LISTED ENTRIES =>
* * *

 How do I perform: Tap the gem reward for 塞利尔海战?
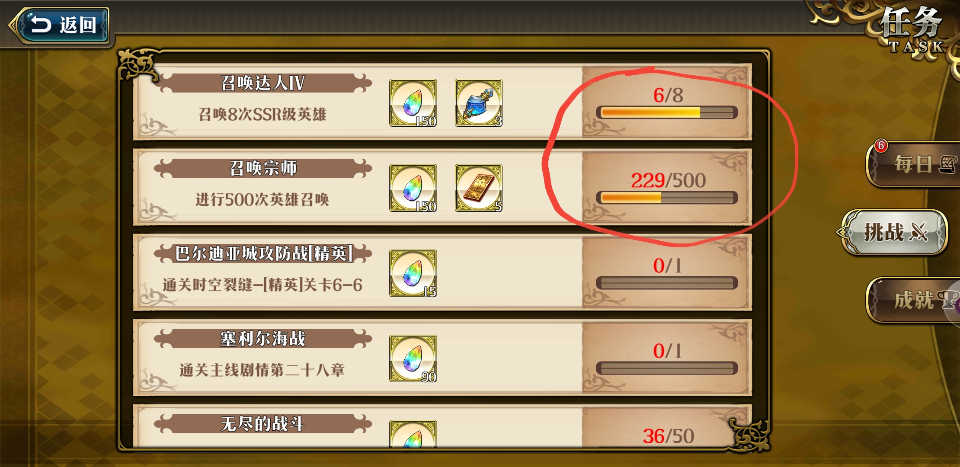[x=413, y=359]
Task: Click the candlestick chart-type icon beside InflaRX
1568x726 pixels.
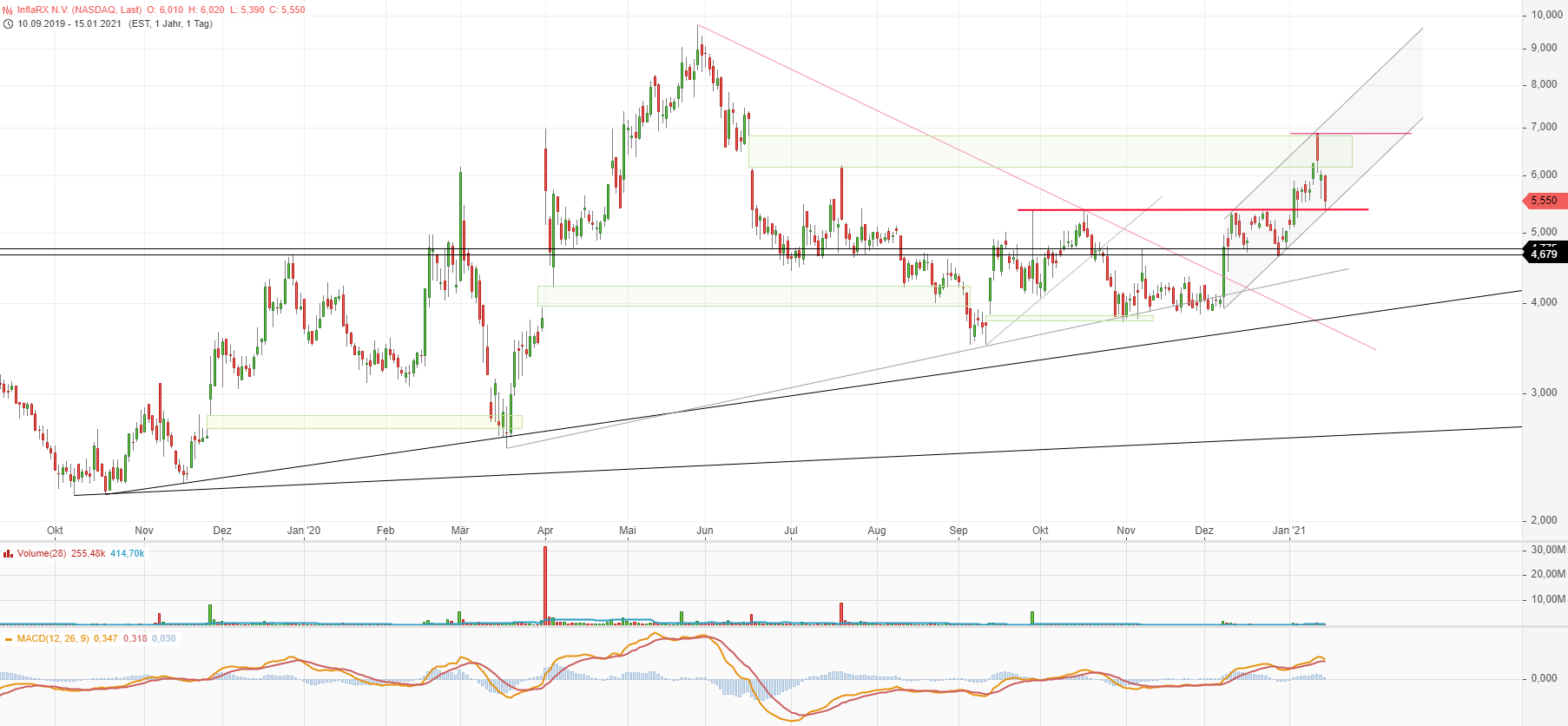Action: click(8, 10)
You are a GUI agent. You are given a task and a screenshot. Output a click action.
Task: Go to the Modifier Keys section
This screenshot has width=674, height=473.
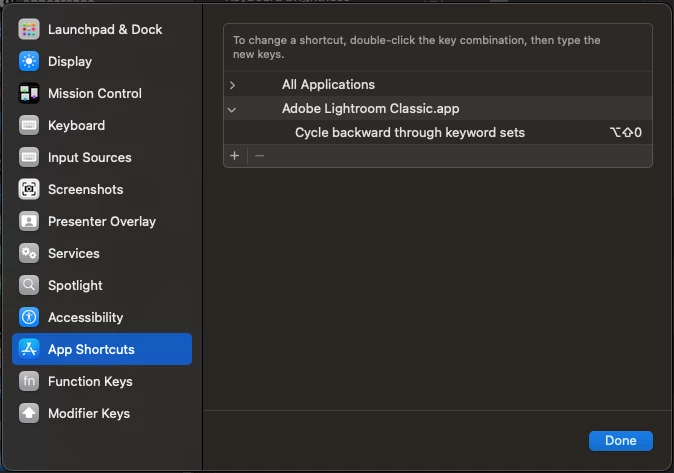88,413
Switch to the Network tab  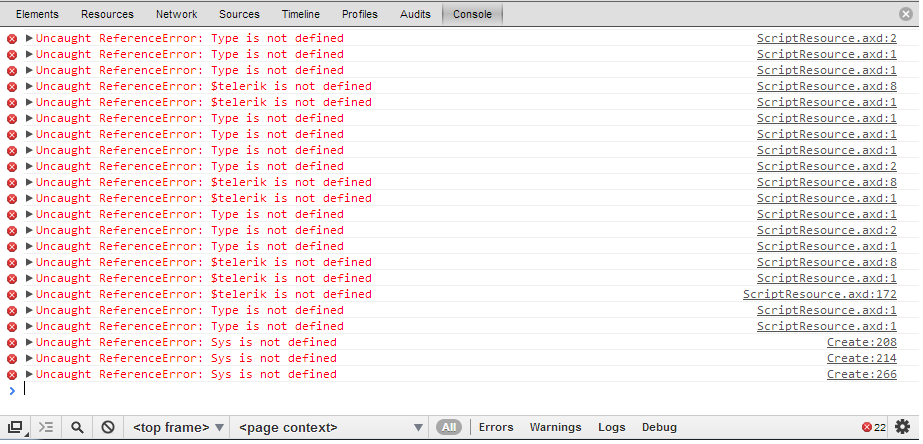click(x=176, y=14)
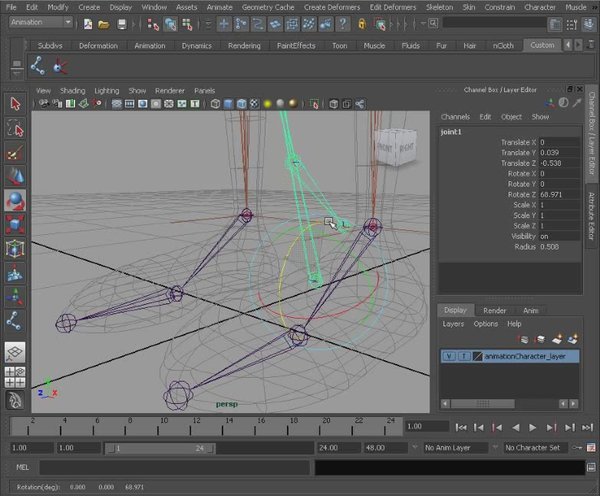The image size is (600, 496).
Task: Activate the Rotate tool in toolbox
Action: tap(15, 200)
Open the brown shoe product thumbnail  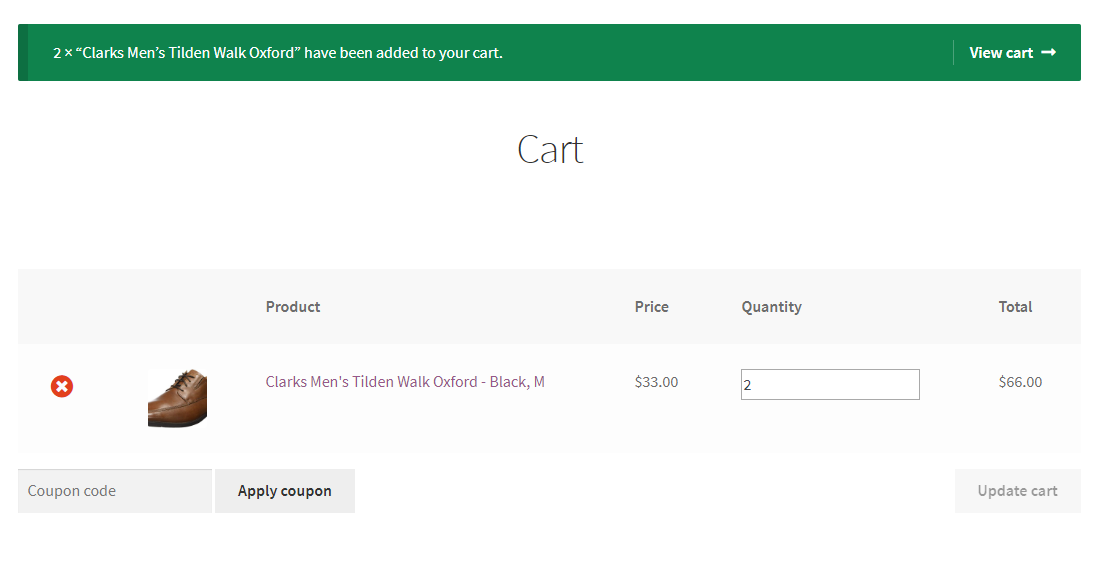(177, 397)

* * *

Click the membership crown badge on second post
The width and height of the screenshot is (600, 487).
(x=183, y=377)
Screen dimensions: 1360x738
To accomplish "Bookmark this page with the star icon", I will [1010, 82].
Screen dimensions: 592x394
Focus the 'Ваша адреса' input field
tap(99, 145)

* * *

INSTRUCTIONS TO FOLLOW => Which lines above contain the word "icon"? Copy each one.

ANSWER SPACE =>
Task: Click the candlestick chart-type icon beside InflaRX
To accomplish "Bookmark this page with the star icon", I will [1010, 82].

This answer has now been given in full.